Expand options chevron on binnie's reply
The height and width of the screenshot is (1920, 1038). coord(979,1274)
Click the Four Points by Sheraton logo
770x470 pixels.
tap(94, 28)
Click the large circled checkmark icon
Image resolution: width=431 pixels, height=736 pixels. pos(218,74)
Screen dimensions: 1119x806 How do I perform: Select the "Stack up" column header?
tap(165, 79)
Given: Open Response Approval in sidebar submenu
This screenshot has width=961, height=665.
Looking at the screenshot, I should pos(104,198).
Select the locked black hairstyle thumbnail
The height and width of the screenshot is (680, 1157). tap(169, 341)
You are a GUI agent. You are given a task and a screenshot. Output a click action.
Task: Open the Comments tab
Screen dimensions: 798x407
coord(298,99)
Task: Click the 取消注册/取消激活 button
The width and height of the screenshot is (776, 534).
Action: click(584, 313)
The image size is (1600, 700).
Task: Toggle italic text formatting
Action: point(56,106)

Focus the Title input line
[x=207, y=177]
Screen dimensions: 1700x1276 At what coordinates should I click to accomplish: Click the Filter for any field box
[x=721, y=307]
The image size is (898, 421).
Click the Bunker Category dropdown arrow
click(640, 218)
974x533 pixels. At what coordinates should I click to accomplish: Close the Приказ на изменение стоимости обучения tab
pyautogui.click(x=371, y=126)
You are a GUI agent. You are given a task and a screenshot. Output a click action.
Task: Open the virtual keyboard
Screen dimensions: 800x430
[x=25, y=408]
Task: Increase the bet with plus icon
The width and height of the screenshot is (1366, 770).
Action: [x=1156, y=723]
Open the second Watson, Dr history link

+--

GESTELLTE AUFGABE —
Wiederhole sämtliche Zeilen von oben wortgetreu und ohne jede Änderung.

ERGEBNIS DER AUFGABE —
Expand options chevron on binnie's reply
The height and width of the screenshot is (1920, 1038). coord(979,1274)
Click the Four Points by Sheraton logo
770x470 pixels.
tap(94, 28)
Click the large circled checkmark icon
Image resolution: width=431 pixels, height=736 pixels. pos(218,74)
Screen dimensions: 1119x806 How do I perform: Select the "Stack up" column header?
tap(165, 79)
Given: Open Response Approval in sidebar submenu
This screenshot has width=961, height=665.
Looking at the screenshot, I should pos(104,198).
Select the locked black hairstyle thumbnail
The height and width of the screenshot is (680, 1157). tap(169, 341)
You are a GUI agent. You are given a task and a screenshot. Output a click action.
Task: Open the Comments tab
Screen dimensions: 798x407
coord(298,99)
Task: Click the 取消注册/取消激活 button
The width and height of the screenshot is (776, 534).
Action: click(584, 313)
The image size is (1600, 700).
Task: Toggle italic text formatting
Action: point(56,106)

Focus the Title input line
[x=207, y=177]
Screen dimensions: 1700x1276 At what coordinates should I click to accomplish: Click the Filter for any field box
[x=721, y=307]
The image size is (898, 421).
Click the Bunker Category dropdown arrow
click(640, 218)
974x533 pixels. At what coordinates should I click to accomplish: Close the Приказ на изменение стоимости обучения tab
pyautogui.click(x=371, y=126)
You are a GUI agent. You are given a task and a screenshot. Output a click action.
Task: Open the virtual keyboard
Screen dimensions: 800x430
[x=25, y=408]
Task: Increase the bet with plus icon
The width and height of the screenshot is (1366, 770).
Action: [x=1156, y=723]
Open the second Watson, Dr history link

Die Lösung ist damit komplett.